**DOCUMENT EXTRACT**:
::::::
Obsidian partners with Loop on new personal auto program
Fronting carrier Obsidian Insurance has signed a deal with InsurTech MGA Loop to launch a new personal auto insurance product powered by artificial intelligence, Inside P&C has learned.
The new partnership includes a panel of key reinsurance companies that will support the program by providing capacity to the MGA.
Headquartered in Austin, Texas, Loop determines premiums through the analysis of drivers' behavior on unsafe roads combined with telematics data.
“We are thrilled to partner with such a progressive and innovative organization,” said William Jewett, Obsidian CEO.
"We worked very closely and collaboratively with Loop throughout the development of the program and have been very impressed with how they think about and approach the business,” he added.
“The way in which they can determine rates for many insureds that more accurately reflects potential exposure and ultimate loss cost has the potential to meaningfully change segments of the personal auto insurance industry."
Loop currently provides its services in Texas but is planning to expand its underwriting operations to other states across the US.
“We are grateful to align with a fronting carrier who prides themselves on industry expertise, operational excellence and innovative underwriting solutions,” said Carey Nadeau, Loop co-founder and co-CEO.
The new partnership with Loop marks the latest step in Obsidian’s expansion plans, which have accelerated in recent months through a series of deals.
In August, the PE-backed fronting company signed an agreement with SafeLease Insurance to launch a tenant protection program focused on the self-storage market.
Earlier this year, Obsidian launched a partnership with Platinum Specialty Underwriters and its MGU division WestPro to provide a coverage program for bars in more than 12 US states.
The fronting carrier is backed by private equity firm Genstar Capital, which invested $100mn into the carrier in March of 2020.
In recent years, fronting carriers have proliferated and expanded MGAs’ options for sourcing capacity as they pass the bulk of their underwriting risk directly to the reinsurance market.
::::::
**STORED DATA**:
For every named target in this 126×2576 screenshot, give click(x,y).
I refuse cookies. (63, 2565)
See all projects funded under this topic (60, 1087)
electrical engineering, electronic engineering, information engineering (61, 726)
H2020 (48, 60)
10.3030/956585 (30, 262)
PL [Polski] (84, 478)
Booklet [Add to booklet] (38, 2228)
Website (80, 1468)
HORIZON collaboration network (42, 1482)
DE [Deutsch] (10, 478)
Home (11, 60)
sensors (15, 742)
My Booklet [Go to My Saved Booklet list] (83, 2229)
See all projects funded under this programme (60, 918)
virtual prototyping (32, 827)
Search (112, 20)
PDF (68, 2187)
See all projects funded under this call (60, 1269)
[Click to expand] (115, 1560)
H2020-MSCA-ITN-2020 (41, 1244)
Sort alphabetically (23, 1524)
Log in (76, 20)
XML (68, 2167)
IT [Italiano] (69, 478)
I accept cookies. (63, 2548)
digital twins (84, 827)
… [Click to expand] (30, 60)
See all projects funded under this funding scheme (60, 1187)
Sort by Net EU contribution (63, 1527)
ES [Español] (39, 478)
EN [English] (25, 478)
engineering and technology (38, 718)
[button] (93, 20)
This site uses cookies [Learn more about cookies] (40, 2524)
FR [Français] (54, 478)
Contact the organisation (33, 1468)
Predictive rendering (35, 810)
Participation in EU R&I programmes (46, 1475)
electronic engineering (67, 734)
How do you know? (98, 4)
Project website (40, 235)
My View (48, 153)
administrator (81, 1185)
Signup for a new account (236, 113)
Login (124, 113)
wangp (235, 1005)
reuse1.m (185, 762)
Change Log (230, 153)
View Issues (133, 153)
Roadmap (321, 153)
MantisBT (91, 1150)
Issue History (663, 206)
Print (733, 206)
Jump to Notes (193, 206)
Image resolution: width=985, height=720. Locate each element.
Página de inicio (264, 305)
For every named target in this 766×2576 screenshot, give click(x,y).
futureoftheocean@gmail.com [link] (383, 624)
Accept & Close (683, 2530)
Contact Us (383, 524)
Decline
::::::
**LIST OF TASKS**:
a: In the Obsidian–Loop article, change "Genstar Capital" to "Genstar Group" and write out the passage from "The fronting carrier" up to and including "the reinsurance market." with that edit.
b: According to the Obsidian–Loop article, where is Loop headquartered?
c: Shorten the paragraph of the Obsidian–Loop article that begins "Earlier this year, Obsidian launched" while keeping its main facts.
The listing comes from a separate source.

**OUTPUTS IN ORDER**:
a:
The fronting carrier is backed by private equity firm Genstar Group, which invested $100mn into the carrier in March of 2020.
In recent years, fronting carriers have proliferated and expanded MGAs’ options for sourcing capacity as they pass the bulk of their underwriting risk directly to the reinsurance market.

b: Austin, Texas.

c: Earlier this year, Obsidian partnered with Platinum Specialty Underwriters and its MGU division WestPro on a bar coverage program in more than 12 US states.